(Target pointing data)
* * * * * * *

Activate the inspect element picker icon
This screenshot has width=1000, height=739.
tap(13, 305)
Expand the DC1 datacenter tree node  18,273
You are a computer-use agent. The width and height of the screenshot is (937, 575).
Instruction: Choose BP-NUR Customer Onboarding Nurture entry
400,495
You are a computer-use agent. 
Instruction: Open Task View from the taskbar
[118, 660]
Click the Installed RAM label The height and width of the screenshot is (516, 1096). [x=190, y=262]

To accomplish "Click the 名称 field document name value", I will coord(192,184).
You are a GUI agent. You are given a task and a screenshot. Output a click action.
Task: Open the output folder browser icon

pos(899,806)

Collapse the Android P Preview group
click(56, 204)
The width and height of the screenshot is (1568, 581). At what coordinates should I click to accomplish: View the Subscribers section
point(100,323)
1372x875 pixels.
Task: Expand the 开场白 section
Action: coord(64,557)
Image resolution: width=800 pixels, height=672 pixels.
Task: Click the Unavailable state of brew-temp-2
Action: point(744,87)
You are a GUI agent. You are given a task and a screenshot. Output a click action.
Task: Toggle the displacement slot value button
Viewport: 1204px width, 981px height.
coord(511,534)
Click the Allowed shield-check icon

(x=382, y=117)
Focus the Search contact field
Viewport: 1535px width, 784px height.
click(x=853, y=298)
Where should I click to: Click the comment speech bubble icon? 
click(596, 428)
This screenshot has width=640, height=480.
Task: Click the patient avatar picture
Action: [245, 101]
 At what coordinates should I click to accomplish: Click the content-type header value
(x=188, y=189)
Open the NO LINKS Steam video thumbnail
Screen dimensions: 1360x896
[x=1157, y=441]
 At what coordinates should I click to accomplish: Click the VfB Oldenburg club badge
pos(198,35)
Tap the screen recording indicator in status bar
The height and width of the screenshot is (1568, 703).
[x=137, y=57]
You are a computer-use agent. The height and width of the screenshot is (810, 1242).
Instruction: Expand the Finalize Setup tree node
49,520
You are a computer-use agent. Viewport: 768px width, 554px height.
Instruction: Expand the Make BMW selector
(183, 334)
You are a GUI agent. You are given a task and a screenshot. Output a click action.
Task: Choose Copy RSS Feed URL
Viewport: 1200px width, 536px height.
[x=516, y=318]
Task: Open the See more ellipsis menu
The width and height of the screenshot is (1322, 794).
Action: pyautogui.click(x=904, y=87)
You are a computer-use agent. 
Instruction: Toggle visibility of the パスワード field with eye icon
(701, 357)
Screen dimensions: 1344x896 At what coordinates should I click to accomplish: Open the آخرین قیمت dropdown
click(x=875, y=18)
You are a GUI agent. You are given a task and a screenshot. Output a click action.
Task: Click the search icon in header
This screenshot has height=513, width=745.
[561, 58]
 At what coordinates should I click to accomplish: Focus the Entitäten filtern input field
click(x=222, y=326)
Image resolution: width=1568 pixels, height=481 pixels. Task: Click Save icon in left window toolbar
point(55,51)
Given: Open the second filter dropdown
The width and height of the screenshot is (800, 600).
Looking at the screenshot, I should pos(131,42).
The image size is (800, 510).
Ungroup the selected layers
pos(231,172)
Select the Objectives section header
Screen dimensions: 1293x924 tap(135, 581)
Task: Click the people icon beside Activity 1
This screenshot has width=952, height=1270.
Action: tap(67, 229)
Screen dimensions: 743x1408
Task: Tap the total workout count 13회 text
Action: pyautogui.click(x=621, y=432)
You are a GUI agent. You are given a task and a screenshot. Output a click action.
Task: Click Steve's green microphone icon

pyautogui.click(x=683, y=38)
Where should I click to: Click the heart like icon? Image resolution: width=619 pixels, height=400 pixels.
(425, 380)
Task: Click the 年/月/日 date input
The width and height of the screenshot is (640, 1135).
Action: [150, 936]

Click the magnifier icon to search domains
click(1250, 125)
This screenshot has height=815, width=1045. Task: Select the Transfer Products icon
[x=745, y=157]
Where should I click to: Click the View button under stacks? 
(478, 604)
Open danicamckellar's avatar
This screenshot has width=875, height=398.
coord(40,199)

* * * * * * *

Exercise description:
Can you recast the records above, starting with the line that contains "At what coordinates should I click to accomplish: Click the VfB" and going on through the line that contains "Action: pyautogui.click(x=904, y=87)", as a JSON list of strings with one string per line and blank lines left out?

Exercise response:
[
  " At what coordinates should I click to accomplish: Click the VfB Oldenburg club badge",
  "pos(198,35)",
  "Tap the screen recording indicator in status bar",
  "The height and width of the screenshot is (1568, 703).",
  "[x=137, y=57]",
  "You are a computer-use agent. The height and width of the screenshot is (810, 1242).",
  "Instruction: Expand the Finalize Setup tree node",
  "49,520",
  "You are a computer-use agent. Viewport: 768px width, 554px height.",
  "Instruction: Expand the Make BMW selector",
  "(183, 334)",
  "You are a GUI agent. You are given a task and a screenshot. Output a click action.",
  "Task: Choose Copy RSS Feed URL",
  "Viewport: 1200px width, 536px height.",
  "[x=516, y=318]",
  "Task: Open the See more ellipsis menu",
  "The width and height of the screenshot is (1322, 794).",
  "Action: pyautogui.click(x=904, y=87)"
]